Kidney stone prevention relies on the 24-hour urine collection to diagnose metabolic abnormalities and direct dietary and pharmacological therapy. While its use is guideline supported for high risk and interested patients, evidence that the test can accurately predict recurrence or treatment response is limited. We sought to critically reassess the role of the 24-hour urine collection in stone prevention.Materials and Methods:
In addition to a MEDLINE® search to identify controlled studies of dietary and pharmacological interventions, evidence supporting the AUA (American Urological Association) and EAU (European Association of Urology) guidelines for metabolic stone prevention were evaluated.

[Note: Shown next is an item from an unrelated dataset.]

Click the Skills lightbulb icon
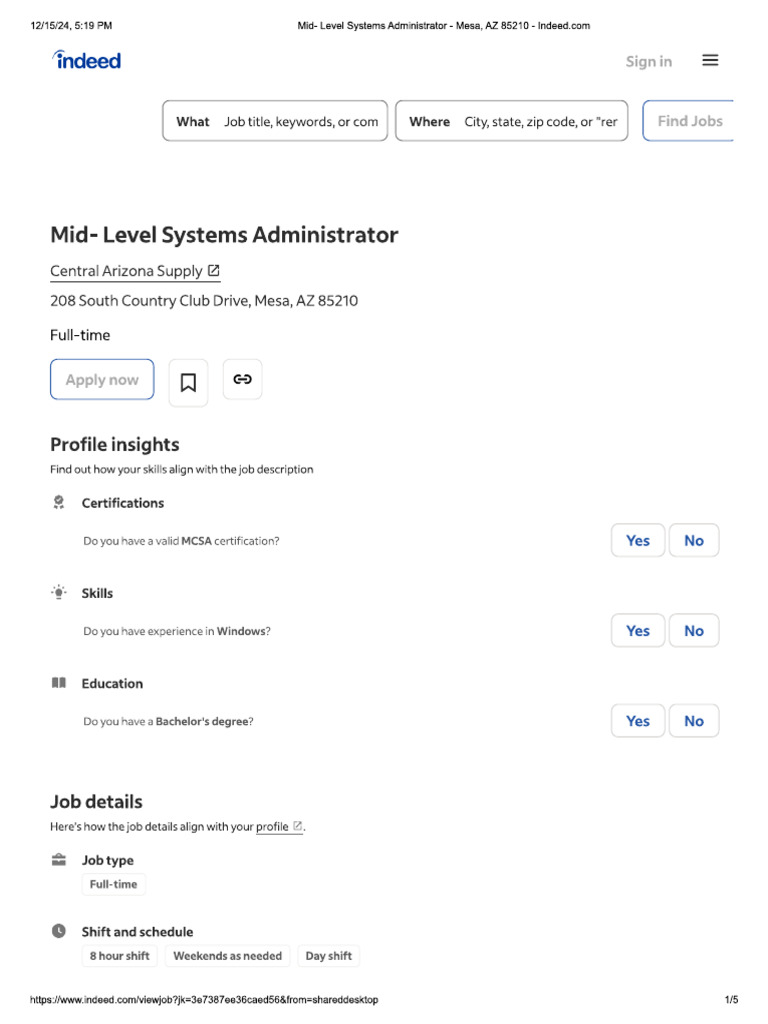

Additionally, the placebo arms of these studies were examined to assess the stone clinic effect, that is the impact of regular office visits without specific treatment on stone recurrence.Results:
The 24-hour urine test has several limitations, including the complexity of interpretation, the need for repeat collections, the inability to predict stone recurrence with individual parameters and supersaturation values, the unclear rationale of laboratory cutoff values and the difficulty of determining collection adequacy. Only 1 prospective trial has compared selective dietary recommendations based on 24-hour urine collection results vs general dietary instructions. While the trial supported the intervention arm, significant limitations to the study were found. Placebo arms of intervention trials have noted a 0% to 61% decrease in stone recurrence rate and a remission rate during the study of 20% to 86%.Conclusions:
Whether all recurrent stone formers benefit from 24-hour urine collection has not been established. Additional comparative effectiveness trials are needed to determine which stone former benefits from selective therapy, as guided by the 24-hour urine collection.